-- begin --
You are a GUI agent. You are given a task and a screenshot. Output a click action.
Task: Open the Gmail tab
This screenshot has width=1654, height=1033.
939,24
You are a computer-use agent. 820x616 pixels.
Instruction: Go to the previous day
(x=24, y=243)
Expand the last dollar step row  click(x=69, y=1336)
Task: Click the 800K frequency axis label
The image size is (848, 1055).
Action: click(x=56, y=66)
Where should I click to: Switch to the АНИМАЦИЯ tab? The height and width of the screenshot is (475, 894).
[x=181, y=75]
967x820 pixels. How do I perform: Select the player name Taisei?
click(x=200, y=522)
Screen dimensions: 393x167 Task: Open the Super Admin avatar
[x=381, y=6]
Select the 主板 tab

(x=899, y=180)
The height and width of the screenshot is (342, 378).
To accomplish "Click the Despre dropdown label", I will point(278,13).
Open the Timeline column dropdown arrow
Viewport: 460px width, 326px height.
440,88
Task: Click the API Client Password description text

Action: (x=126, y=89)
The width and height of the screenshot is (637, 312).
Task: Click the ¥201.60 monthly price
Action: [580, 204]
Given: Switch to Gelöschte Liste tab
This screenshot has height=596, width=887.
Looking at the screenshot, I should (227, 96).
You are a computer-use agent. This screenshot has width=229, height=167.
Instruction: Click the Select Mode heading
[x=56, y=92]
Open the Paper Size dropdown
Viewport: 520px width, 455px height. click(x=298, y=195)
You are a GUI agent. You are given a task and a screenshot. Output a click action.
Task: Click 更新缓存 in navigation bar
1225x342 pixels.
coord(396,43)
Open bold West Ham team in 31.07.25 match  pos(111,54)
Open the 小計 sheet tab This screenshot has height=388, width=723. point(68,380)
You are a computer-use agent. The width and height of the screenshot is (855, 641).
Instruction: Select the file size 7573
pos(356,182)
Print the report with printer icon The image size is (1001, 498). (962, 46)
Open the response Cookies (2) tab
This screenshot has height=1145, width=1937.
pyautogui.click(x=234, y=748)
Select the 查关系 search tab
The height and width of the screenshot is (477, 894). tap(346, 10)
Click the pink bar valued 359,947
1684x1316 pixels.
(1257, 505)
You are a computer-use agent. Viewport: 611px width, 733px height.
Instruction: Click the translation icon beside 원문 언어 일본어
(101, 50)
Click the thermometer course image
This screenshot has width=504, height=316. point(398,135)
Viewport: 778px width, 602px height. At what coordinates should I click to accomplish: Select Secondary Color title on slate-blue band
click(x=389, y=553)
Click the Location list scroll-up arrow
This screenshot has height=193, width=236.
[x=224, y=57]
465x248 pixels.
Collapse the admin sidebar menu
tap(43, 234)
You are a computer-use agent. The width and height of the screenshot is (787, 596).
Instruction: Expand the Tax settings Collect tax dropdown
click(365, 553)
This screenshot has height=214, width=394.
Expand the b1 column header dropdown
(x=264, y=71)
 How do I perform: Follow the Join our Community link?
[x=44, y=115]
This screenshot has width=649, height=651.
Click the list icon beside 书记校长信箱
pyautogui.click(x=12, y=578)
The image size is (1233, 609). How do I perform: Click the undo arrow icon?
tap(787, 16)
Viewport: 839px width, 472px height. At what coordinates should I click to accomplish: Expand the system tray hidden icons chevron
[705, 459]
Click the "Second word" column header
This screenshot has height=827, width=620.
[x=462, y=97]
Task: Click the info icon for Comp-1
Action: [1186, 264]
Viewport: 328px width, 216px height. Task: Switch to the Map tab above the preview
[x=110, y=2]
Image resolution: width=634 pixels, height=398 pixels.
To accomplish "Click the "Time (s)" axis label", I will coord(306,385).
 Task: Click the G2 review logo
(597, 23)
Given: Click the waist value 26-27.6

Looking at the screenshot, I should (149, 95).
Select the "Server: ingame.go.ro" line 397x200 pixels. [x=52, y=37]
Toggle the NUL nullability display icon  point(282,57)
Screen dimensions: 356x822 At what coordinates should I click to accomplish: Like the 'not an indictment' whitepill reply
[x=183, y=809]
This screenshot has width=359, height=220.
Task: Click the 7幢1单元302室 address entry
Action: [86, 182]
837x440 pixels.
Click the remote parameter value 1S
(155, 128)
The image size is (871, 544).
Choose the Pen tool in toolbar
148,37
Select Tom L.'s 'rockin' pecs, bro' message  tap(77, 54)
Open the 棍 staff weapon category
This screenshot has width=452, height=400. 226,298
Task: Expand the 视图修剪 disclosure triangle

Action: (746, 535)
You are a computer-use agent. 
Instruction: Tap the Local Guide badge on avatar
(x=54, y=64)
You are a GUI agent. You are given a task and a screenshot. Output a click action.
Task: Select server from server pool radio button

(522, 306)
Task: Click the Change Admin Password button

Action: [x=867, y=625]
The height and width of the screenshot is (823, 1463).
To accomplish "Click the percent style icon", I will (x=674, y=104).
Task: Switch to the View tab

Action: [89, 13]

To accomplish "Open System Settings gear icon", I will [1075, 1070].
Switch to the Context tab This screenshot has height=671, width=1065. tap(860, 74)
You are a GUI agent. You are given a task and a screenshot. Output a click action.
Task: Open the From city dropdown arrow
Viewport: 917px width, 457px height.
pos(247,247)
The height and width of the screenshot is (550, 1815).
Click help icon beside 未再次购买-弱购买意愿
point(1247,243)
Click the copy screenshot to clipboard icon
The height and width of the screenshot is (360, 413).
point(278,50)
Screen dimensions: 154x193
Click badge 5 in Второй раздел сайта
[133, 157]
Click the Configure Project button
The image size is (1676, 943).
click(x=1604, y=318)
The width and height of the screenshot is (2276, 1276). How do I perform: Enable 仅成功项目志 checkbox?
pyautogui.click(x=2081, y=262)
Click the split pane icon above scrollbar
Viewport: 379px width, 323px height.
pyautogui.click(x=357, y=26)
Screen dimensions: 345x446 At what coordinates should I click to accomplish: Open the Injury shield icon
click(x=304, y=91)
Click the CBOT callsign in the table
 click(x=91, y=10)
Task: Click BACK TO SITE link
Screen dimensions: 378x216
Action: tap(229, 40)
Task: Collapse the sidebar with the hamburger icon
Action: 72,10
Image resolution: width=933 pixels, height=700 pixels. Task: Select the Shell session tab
-- end --
• [Direction]:
Can you edit the lines above so that every "computer-use agent" becomes "desktop agent", leaving everything else unchanged?

• [Result of this exercise]:
You are a GUI agent. You are given a task and a screenshot. Output a click action.
Task: Open the Gmail tab
This screenshot has width=1654, height=1033.
939,24
You are a desktop agent. 820x616 pixels.
Instruction: Go to the previous day
(x=24, y=243)
Expand the last dollar step row  click(x=69, y=1336)
Task: Click the 800K frequency axis label
The image size is (848, 1055).
Action: click(x=56, y=66)
Where should I click to: Switch to the АНИМАЦИЯ tab? The height and width of the screenshot is (475, 894).
[x=181, y=75]
967x820 pixels. How do I perform: Select the player name Taisei?
click(x=200, y=522)
Screen dimensions: 393x167 Task: Open the Super Admin avatar
[x=381, y=6]
Select the 主板 tab

(x=899, y=180)
The height and width of the screenshot is (342, 378).
To accomplish "Click the Despre dropdown label", I will point(278,13).
Open the Timeline column dropdown arrow
Viewport: 460px width, 326px height.
440,88
Task: Click the API Client Password description text

Action: (x=126, y=89)
The width and height of the screenshot is (637, 312).
Task: Click the ¥201.60 monthly price
Action: [580, 204]
Given: Switch to Gelöschte Liste tab
This screenshot has height=596, width=887.
Looking at the screenshot, I should (227, 96).
You are a desktop agent. This screenshot has width=229, height=167.
Instruction: Click the Select Mode heading
[x=56, y=92]
Open the Paper Size dropdown
Viewport: 520px width, 455px height. click(x=298, y=195)
You are a GUI agent. You are given a task and a screenshot. Output a click action.
Task: Click 更新缓存 in navigation bar
1225x342 pixels.
coord(396,43)
Open bold West Ham team in 31.07.25 match  pos(111,54)
Open the 小計 sheet tab This screenshot has height=388, width=723. point(68,380)
You are a desktop agent. The width and height of the screenshot is (855, 641).
Instruction: Select the file size 7573
pos(356,182)
Print the report with printer icon The image size is (1001, 498). (962, 46)
Open the response Cookies (2) tab
This screenshot has height=1145, width=1937.
pyautogui.click(x=234, y=748)
Select the 查关系 search tab
The height and width of the screenshot is (477, 894). tap(346, 10)
Click the pink bar valued 359,947
1684x1316 pixels.
(1257, 505)
You are a desktop agent. Viewport: 611px width, 733px height.
Instruction: Click the translation icon beside 원문 언어 일본어
(101, 50)
Click the thermometer course image
This screenshot has width=504, height=316. point(398,135)
Viewport: 778px width, 602px height. At what coordinates should I click to accomplish: Select Secondary Color title on slate-blue band
click(x=389, y=553)
Click the Location list scroll-up arrow
This screenshot has height=193, width=236.
[x=224, y=57]
465x248 pixels.
Collapse the admin sidebar menu
tap(43, 234)
You are a desktop agent. The width and height of the screenshot is (787, 596).
Instruction: Expand the Tax settings Collect tax dropdown
click(365, 553)
This screenshot has height=214, width=394.
Expand the b1 column header dropdown
(x=264, y=71)
 How do I perform: Follow the Join our Community link?
[x=44, y=115]
This screenshot has width=649, height=651.
Click the list icon beside 书记校长信箱
pyautogui.click(x=12, y=578)
The image size is (1233, 609). How do I perform: Click the undo arrow icon?
tap(787, 16)
Viewport: 839px width, 472px height. At what coordinates should I click to accomplish: Expand the system tray hidden icons chevron
[705, 459]
Click the "Second word" column header
This screenshot has height=827, width=620.
[x=462, y=97]
Task: Click the info icon for Comp-1
Action: [1186, 264]
Viewport: 328px width, 216px height. Task: Switch to the Map tab above the preview
[x=110, y=2]
Image resolution: width=634 pixels, height=398 pixels.
To accomplish "Click the "Time (s)" axis label", I will coord(306,385).
 Task: Click the G2 review logo
(597, 23)
Given: Click the waist value 26-27.6

Looking at the screenshot, I should (149, 95).
Select the "Server: ingame.go.ro" line 397x200 pixels. [x=52, y=37]
Toggle the NUL nullability display icon  point(282,57)
Screen dimensions: 356x822 At what coordinates should I click to accomplish: Like the 'not an indictment' whitepill reply
[x=183, y=809]
This screenshot has width=359, height=220.
Task: Click the 7幢1单元302室 address entry
Action: [86, 182]
837x440 pixels.
Click the remote parameter value 1S
(155, 128)
The image size is (871, 544).
Choose the Pen tool in toolbar
148,37
Select Tom L.'s 'rockin' pecs, bro' message  tap(77, 54)
Open the 棍 staff weapon category
This screenshot has width=452, height=400. 226,298
Task: Expand the 视图修剪 disclosure triangle

Action: (746, 535)
You are a desktop agent. 
Instruction: Tap the Local Guide badge on avatar
(x=54, y=64)
You are a GUI agent. You are given a task and a screenshot. Output a click action.
Task: Select server from server pool radio button

(522, 306)
Task: Click the Change Admin Password button

Action: [x=867, y=625]
The height and width of the screenshot is (823, 1463).
To accomplish "Click the percent style icon", I will (x=674, y=104).
Task: Switch to the View tab

Action: [89, 13]

To accomplish "Open System Settings gear icon", I will [1075, 1070].
Switch to the Context tab This screenshot has height=671, width=1065. tap(860, 74)
You are a GUI agent. You are given a task and a screenshot. Output a click action.
Task: Open the From city dropdown arrow
Viewport: 917px width, 457px height.
pos(247,247)
The height and width of the screenshot is (550, 1815).
Click help icon beside 未再次购买-弱购买意愿
point(1247,243)
Click the copy screenshot to clipboard icon
The height and width of the screenshot is (360, 413).
point(278,50)
Screen dimensions: 154x193
Click badge 5 in Второй раздел сайта
[133, 157]
Click the Configure Project button
The image size is (1676, 943).
click(x=1604, y=318)
The width and height of the screenshot is (2276, 1276). How do I perform: Enable 仅成功项目志 checkbox?
pyautogui.click(x=2081, y=262)
Click the split pane icon above scrollbar
Viewport: 379px width, 323px height.
pyautogui.click(x=357, y=26)
Screen dimensions: 345x446 At what coordinates should I click to accomplish: Open the Injury shield icon
click(x=304, y=91)
Click the CBOT callsign in the table
 click(x=91, y=10)
Task: Click BACK TO SITE link
Screen dimensions: 378x216
Action: tap(229, 40)
Task: Collapse the sidebar with the hamburger icon
Action: 72,10
Image resolution: width=933 pixels, height=700 pixels. Task: Select the Shell session tab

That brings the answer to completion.